__Given exercise__. Please count the lines in the records below that contain the word "pixels", and give only that number.

__Rows__.
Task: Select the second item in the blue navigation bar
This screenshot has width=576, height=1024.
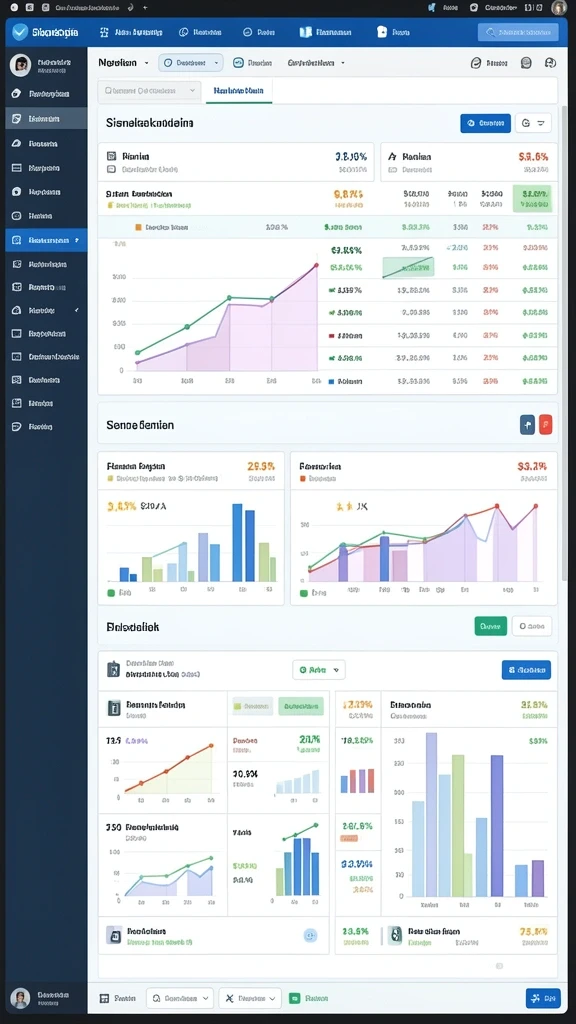Action: 201,32
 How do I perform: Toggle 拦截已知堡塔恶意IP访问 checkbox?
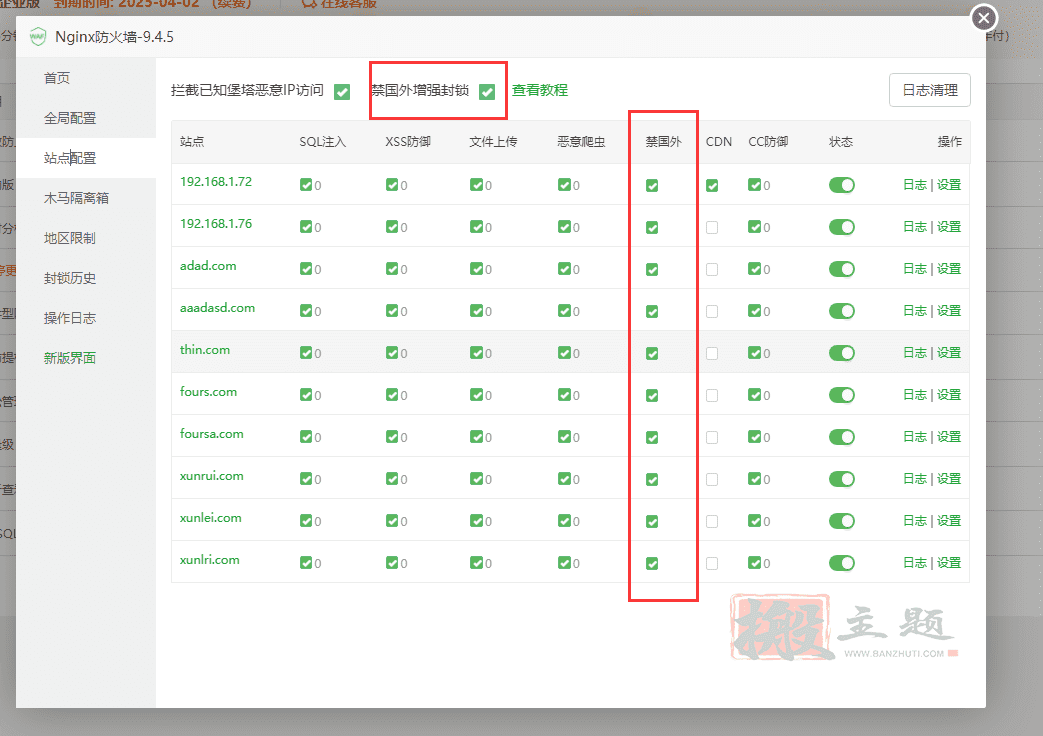tap(342, 92)
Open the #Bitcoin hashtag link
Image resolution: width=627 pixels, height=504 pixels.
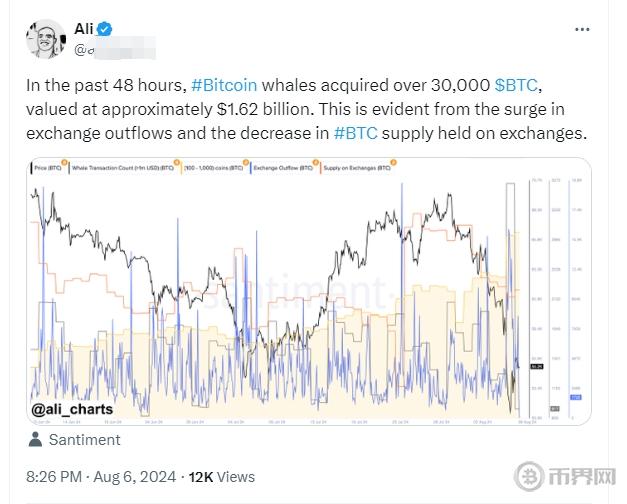[224, 86]
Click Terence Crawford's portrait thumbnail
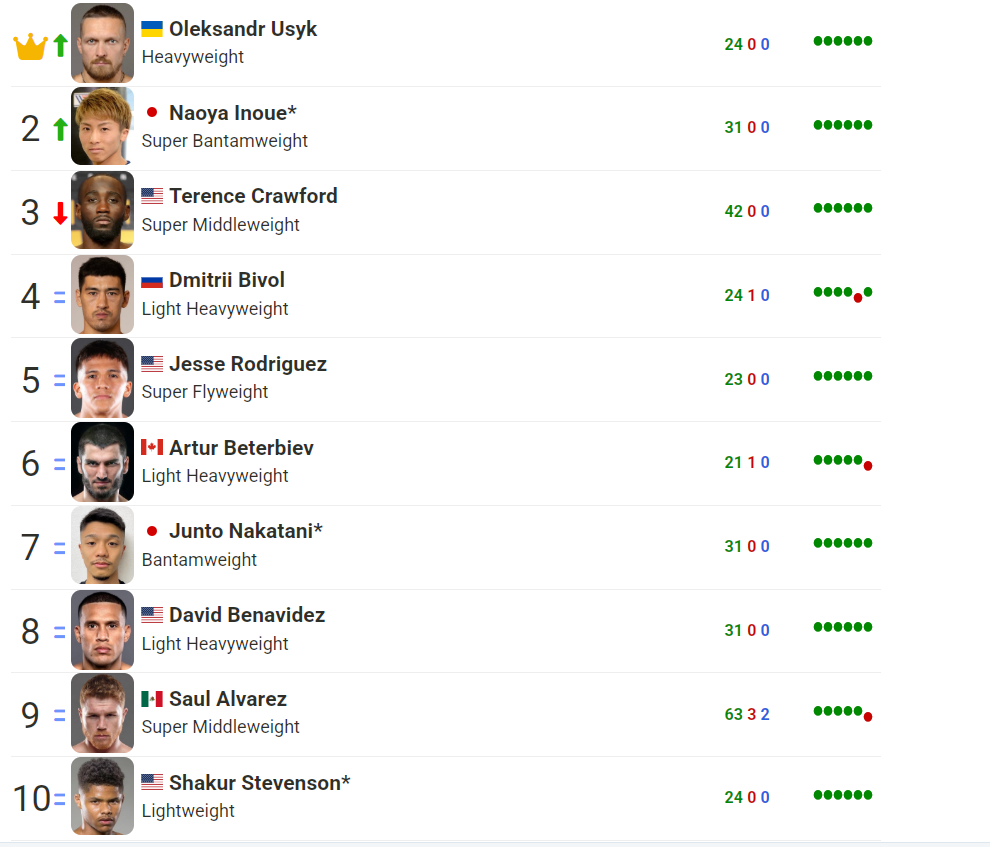The height and width of the screenshot is (847, 990). (102, 211)
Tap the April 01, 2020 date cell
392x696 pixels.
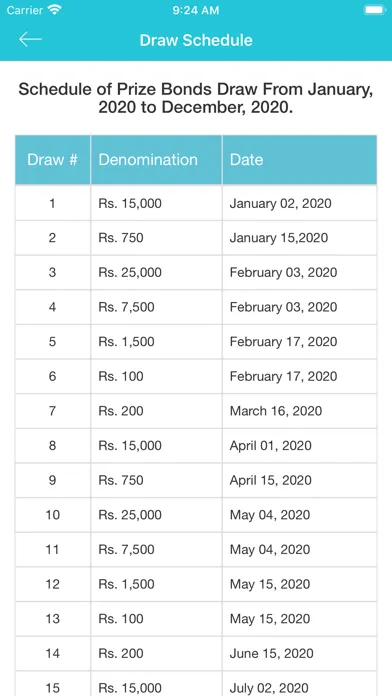coord(300,446)
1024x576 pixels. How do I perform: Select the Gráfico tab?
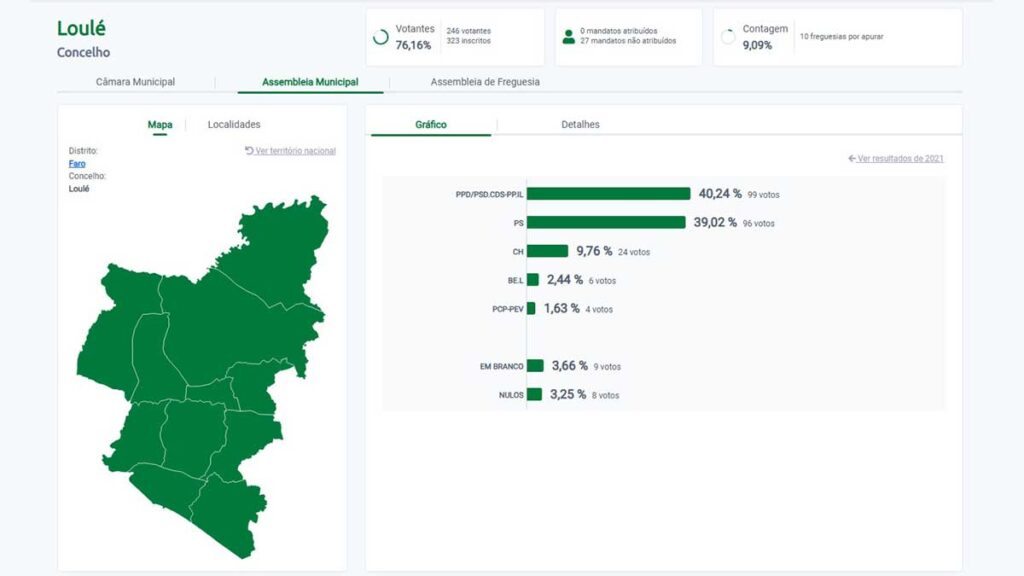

__Answer to this exercise__. 3